*Assigned task*
Copy exactly the lines of the material below that run from the one containing "Task: Clear the Secondary fill color" through the one containing "Toggle Automatically create". Copy no other lines.

-- Data for this task follows --

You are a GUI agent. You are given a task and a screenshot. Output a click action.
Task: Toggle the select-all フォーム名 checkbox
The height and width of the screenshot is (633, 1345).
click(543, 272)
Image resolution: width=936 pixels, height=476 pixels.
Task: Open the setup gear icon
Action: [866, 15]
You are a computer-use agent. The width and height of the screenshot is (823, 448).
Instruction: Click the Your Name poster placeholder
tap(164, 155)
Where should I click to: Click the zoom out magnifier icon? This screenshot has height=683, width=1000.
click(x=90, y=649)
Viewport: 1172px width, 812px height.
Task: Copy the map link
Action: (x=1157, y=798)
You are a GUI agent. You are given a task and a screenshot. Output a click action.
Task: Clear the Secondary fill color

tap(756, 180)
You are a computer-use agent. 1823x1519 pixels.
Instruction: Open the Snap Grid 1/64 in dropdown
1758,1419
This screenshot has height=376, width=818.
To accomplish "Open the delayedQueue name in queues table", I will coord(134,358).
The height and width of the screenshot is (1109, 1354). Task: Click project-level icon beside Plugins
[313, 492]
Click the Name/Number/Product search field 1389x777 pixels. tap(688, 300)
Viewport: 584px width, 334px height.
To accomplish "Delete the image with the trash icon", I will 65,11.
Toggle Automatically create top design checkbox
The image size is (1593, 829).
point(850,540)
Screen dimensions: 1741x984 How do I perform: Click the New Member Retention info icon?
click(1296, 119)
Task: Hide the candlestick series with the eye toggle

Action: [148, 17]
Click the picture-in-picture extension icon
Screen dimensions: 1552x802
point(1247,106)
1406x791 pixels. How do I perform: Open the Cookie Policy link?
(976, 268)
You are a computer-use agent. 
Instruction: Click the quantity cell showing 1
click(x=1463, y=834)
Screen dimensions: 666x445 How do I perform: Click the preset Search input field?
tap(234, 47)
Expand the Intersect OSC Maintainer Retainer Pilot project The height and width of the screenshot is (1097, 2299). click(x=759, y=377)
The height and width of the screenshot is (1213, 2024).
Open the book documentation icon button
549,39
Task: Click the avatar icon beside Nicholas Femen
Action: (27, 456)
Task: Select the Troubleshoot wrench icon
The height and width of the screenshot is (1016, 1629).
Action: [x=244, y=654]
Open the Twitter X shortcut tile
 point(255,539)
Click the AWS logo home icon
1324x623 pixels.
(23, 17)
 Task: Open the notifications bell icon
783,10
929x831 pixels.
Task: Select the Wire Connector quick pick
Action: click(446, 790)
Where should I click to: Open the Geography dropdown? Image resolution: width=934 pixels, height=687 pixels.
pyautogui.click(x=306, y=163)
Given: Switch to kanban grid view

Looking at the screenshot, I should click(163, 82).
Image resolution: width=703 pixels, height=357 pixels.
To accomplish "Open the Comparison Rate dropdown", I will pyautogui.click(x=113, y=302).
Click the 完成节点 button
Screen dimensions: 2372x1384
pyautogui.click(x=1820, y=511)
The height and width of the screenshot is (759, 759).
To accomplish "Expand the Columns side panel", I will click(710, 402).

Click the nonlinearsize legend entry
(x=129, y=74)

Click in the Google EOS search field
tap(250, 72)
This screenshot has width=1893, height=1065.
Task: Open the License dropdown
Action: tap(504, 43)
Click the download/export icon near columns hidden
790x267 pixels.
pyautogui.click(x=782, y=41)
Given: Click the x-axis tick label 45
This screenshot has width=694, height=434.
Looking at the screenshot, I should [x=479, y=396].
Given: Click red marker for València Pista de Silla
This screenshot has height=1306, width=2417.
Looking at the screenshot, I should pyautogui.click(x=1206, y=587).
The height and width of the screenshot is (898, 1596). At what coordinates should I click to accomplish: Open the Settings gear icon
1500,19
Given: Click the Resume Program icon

-- Data for this task concluded --

*Exercise solution*
Task: Clear the Secondary fill color

tap(756, 180)
You are a computer-use agent. 1823x1519 pixels.
Instruction: Open the Snap Grid 1/64 in dropdown
1758,1419
This screenshot has height=376, width=818.
To accomplish "Open the delayedQueue name in queues table", I will coord(134,358).
The height and width of the screenshot is (1109, 1354). Task: Click project-level icon beside Plugins
[313, 492]
Click the Name/Number/Product search field 1389x777 pixels. tap(688, 300)
Viewport: 584px width, 334px height.
To accomplish "Delete the image with the trash icon", I will 65,11.
Toggle Automatically create top design checkbox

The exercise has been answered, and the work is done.